* BEGIN Source material *

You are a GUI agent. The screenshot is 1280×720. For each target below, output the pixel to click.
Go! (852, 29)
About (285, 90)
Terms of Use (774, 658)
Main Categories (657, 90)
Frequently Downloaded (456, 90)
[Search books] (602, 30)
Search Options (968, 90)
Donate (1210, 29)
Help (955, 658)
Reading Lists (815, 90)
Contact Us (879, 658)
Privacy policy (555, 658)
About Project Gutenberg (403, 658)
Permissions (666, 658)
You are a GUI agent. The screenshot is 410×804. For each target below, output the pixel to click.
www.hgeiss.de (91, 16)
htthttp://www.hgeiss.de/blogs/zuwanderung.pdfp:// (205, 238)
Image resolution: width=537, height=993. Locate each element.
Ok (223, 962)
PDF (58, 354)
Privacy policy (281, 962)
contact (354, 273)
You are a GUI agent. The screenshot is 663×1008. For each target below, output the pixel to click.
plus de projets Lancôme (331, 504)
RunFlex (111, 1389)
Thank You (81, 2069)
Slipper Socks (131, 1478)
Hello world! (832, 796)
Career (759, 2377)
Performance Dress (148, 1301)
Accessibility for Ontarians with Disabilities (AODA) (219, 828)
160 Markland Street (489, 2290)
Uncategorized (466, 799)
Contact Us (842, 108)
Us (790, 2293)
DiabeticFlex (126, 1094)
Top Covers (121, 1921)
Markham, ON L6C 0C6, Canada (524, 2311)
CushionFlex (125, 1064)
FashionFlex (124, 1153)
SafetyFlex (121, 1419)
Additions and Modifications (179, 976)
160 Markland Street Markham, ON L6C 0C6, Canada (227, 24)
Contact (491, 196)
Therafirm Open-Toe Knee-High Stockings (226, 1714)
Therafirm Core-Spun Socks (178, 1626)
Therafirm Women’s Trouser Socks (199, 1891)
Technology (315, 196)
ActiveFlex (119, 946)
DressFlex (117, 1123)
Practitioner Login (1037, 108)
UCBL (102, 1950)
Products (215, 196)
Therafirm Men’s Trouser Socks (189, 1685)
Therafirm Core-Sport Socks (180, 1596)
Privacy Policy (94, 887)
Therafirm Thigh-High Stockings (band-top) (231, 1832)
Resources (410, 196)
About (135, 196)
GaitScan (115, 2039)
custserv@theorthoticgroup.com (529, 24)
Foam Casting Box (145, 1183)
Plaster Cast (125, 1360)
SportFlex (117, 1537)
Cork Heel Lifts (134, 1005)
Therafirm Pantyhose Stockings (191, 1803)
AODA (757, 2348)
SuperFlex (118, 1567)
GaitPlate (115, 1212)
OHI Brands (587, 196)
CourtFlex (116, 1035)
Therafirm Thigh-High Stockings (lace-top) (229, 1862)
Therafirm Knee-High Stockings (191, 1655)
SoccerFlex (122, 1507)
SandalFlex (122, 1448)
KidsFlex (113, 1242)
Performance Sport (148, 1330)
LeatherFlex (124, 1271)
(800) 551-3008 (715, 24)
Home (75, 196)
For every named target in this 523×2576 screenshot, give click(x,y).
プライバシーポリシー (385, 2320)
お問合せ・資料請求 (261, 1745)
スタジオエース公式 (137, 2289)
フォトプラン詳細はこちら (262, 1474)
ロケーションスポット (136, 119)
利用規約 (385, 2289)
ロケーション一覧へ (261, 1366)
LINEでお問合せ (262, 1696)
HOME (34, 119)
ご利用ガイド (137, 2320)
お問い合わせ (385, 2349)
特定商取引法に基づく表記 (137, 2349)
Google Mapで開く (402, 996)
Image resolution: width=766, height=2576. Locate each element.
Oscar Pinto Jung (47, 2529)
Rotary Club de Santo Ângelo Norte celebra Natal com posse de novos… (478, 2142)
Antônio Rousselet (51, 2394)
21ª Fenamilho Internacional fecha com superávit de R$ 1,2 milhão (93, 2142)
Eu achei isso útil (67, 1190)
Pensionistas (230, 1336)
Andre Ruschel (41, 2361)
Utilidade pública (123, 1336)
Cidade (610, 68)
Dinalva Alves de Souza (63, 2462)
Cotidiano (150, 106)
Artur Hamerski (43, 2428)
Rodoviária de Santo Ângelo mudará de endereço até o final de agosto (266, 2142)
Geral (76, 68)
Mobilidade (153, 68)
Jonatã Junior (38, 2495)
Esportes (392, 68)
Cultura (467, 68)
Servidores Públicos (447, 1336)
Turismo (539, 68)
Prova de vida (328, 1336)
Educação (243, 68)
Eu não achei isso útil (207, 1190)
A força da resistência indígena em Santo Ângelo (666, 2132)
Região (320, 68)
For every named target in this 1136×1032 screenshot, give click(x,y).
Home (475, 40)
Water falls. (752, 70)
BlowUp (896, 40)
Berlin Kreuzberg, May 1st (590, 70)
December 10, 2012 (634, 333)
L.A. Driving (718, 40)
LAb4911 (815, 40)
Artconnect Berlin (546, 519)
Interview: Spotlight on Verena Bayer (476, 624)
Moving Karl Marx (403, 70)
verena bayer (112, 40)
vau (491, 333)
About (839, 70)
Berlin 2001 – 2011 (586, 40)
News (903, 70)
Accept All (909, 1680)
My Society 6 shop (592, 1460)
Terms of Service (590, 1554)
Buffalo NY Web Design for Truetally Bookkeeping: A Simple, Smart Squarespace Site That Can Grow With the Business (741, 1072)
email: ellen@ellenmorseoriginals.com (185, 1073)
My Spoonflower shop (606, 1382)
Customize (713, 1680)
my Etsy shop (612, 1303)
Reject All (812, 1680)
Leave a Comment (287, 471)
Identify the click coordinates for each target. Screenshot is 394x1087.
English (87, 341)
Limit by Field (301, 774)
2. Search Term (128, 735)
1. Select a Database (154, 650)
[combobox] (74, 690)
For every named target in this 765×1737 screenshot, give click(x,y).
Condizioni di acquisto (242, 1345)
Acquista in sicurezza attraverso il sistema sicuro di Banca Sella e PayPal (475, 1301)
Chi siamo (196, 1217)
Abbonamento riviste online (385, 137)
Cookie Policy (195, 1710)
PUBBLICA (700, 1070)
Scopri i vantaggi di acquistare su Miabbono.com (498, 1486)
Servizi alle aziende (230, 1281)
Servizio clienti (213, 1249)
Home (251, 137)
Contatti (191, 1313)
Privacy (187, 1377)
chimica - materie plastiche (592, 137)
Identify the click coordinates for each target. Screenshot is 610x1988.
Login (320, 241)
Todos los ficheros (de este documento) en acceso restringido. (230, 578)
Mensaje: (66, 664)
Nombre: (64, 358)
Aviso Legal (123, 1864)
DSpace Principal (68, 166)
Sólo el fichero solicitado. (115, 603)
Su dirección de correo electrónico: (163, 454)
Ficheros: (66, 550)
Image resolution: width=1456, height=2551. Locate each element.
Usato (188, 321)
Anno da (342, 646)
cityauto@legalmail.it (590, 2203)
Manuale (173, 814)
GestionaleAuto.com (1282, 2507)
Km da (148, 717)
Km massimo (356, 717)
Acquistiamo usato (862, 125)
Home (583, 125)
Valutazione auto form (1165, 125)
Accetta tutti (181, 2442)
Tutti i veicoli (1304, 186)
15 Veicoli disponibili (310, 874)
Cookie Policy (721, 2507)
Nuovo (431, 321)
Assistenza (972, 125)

* END Source material *

Change every "GUI agent" in the rows to "screen agent" and write them all out again with nothing else altered.

You are a screen agent. The screenshot is 1280×720. For each target below, output the pixel to click.
Go! (852, 29)
About (285, 90)
Terms of Use (774, 658)
Main Categories (657, 90)
Frequently Downloaded (456, 90)
[Search books] (602, 30)
Search Options (968, 90)
Donate (1210, 29)
Help (955, 658)
Reading Lists (815, 90)
Contact Us (879, 658)
Privacy policy (555, 658)
About Project Gutenberg (403, 658)
Permissions (666, 658)
You are a screen agent. The screenshot is 410×804. For each target below, output the pixel to click.
www.hgeiss.de (91, 16)
htthttp://www.hgeiss.de/blogs/zuwanderung.pdfp:// (205, 238)
Image resolution: width=537, height=993. Locate each element.
Ok (223, 962)
PDF (58, 354)
Privacy policy (281, 962)
contact (354, 273)
You are a screen agent. The screenshot is 663×1008. For each target below, output the pixel to click.
plus de projets Lancôme (331, 504)
RunFlex (111, 1389)
Thank You (81, 2069)
Slipper Socks (131, 1478)
Hello world! (832, 796)
Career (759, 2377)
Performance Dress (148, 1301)
Accessibility for Ontarians with Disabilities (AODA) (219, 828)
160 Markland Street (489, 2290)
Uncategorized (466, 799)
Contact Us (842, 108)
Us (790, 2293)
DiabeticFlex (126, 1094)
Top Covers (121, 1921)
Markham, ON L6C 0C6, Canada (524, 2311)
CushionFlex (125, 1064)
FashionFlex (124, 1153)
SafetyFlex (121, 1419)
Additions and Modifications (179, 976)
160 Markland Street Markham, ON L6C 0C6, Canada (227, 24)
Contact (491, 196)
Therafirm Open-Toe Knee-High Stockings (226, 1714)
Therafirm Core-Spun Socks (178, 1626)
Therafirm Women’s Trouser Socks (199, 1891)
Technology (315, 196)
ActiveFlex (119, 946)
DressFlex (117, 1123)
Practitioner Login (1037, 108)
UCBL (102, 1950)
Products (215, 196)
Therafirm Men’s Trouser Socks (189, 1685)
Therafirm Core-Sport Socks (180, 1596)
Privacy Policy (94, 887)
Therafirm Thigh-High Stockings (band-top) (231, 1832)
Resources (410, 196)
About (135, 196)
GaitScan (115, 2039)
custserv@theorthoticgroup.com (529, 24)
Foam Casting Box (145, 1183)
Plaster Cast (125, 1360)
SportFlex (117, 1537)
Cork Heel Lifts (134, 1005)
Therafirm Pantyhose Stockings (191, 1803)
AODA (757, 2348)
SuperFlex (118, 1567)
GaitPlate (115, 1212)
OHI Brands (587, 196)
CourtFlex (116, 1035)
Therafirm Thigh-High Stockings (lace-top) (229, 1862)
Therafirm Knee-High Stockings (191, 1655)
SoccerFlex (122, 1507)
SandalFlex (122, 1448)
KidsFlex (113, 1242)
Performance Sport (148, 1330)
LeatherFlex (124, 1271)
(800) 551-3008 (715, 24)
Home (75, 196)
For every named target in this 523×2576 screenshot, give click(x,y).
プライバシーポリシー (385, 2320)
お問合せ・資料請求 (261, 1745)
スタジオエース公式 (137, 2289)
フォトプラン詳細はこちら (262, 1474)
ロケーションスポット (136, 119)
利用規約 (385, 2289)
ロケーション一覧へ (261, 1366)
LINEでお問合せ (262, 1696)
HOME (34, 119)
ご利用ガイド (137, 2320)
お問い合わせ (385, 2349)
特定商取引法に基づく表記 (137, 2349)
Google Mapで開く (402, 996)
Image resolution: width=766, height=2576. Locate each element.
Oscar Pinto Jung (47, 2529)
Rotary Club de Santo Ângelo Norte celebra Natal com posse de novos… (478, 2142)
Antônio Rousselet (51, 2394)
21ª Fenamilho Internacional fecha com superávit de R$ 1,2 milhão (93, 2142)
Eu achei isso útil (67, 1190)
Pensionistas (230, 1336)
Andre Ruschel (41, 2361)
Utilidade pública (123, 1336)
Cidade (610, 68)
Dinalva Alves de Souza (63, 2462)
Cotidiano (150, 106)
Artur Hamerski (43, 2428)
Rodoviária de Santo Ângelo mudará de endereço até o final de agosto (266, 2142)
Geral (76, 68)
Mobilidade (153, 68)
Jonatã Junior (38, 2495)
Esportes (392, 68)
Cultura (467, 68)
Servidores Públicos (447, 1336)
Turismo (539, 68)
Prova de vida (328, 1336)
Educação (243, 68)
Eu não achei isso útil (207, 1190)
A força da resistência indígena em Santo Ângelo (666, 2132)
Região (320, 68)
For every named target in this 1136×1032 screenshot, give click(x,y).
Home (475, 40)
Water falls. (752, 70)
BlowUp (896, 40)
Berlin Kreuzberg, May 1st (590, 70)
December 10, 2012 (634, 333)
L.A. Driving (718, 40)
LAb4911 (815, 40)
Artconnect Berlin (546, 519)
Interview: Spotlight on Verena Bayer (476, 624)
Moving Karl Marx (403, 70)
verena bayer (112, 40)
vau (491, 333)
About (839, 70)
Berlin 2001 – 2011 (586, 40)
News (903, 70)
Accept All (909, 1680)
My Society 6 shop (592, 1460)
Terms of Service (590, 1554)
Buffalo NY Web Design for Truetally Bookkeeping: A Simple, Smart Squarespace Site That Can Grow With the Business (741, 1072)
email: ellen@ellenmorseoriginals.com (185, 1073)
My Spoonflower shop (606, 1382)
Customize (713, 1680)
my Etsy shop (612, 1303)
Reject All (812, 1680)
Leave a Comment (287, 471)
Identify the click coordinates for each target. Screenshot is 394x1087.
English (87, 341)
Limit by Field (301, 774)
2. Search Term (128, 735)
1. Select a Database (154, 650)
[combobox] (74, 690)
For every named target in this 765×1737 screenshot, give click(x,y).
Condizioni di acquisto (242, 1345)
Acquista in sicurezza attraverso il sistema sicuro di Banca Sella e PayPal (475, 1301)
Chi siamo (196, 1217)
Abbonamento riviste online (385, 137)
Cookie Policy (195, 1710)
PUBBLICA (700, 1070)
Scopri i vantaggi di acquistare su Miabbono.com (498, 1486)
Servizi alle aziende (230, 1281)
Servizio clienti (213, 1249)
Home (251, 137)
Contatti (191, 1313)
Privacy (187, 1377)
chimica - materie plastiche (592, 137)
Identify the click coordinates for each target. Screenshot is 610x1988.
Login (320, 241)
Todos los ficheros (de este documento) en acceso restringido. (230, 578)
Mensaje: (66, 664)
Nombre: (64, 358)
Aviso Legal (123, 1864)
DSpace Principal (68, 166)
Sólo el fichero solicitado. (115, 603)
Su dirección de correo electrónico: (163, 454)
Ficheros: (66, 550)
Image resolution: width=1456, height=2551. Locate each element.
Usato (188, 321)
Anno da (342, 646)
cityauto@legalmail.it (590, 2203)
Manuale (173, 814)
GestionaleAuto.com (1282, 2507)
Km da (148, 717)
Km massimo (356, 717)
Acquistiamo usato (862, 125)
Home (583, 125)
Valutazione auto form (1165, 125)
Accetta tutti (181, 2442)
Tutti i veicoli (1304, 186)
15 Veicoli disponibili (310, 874)
Cookie Policy (721, 2507)
Nuovo (431, 321)
Assistenza (972, 125)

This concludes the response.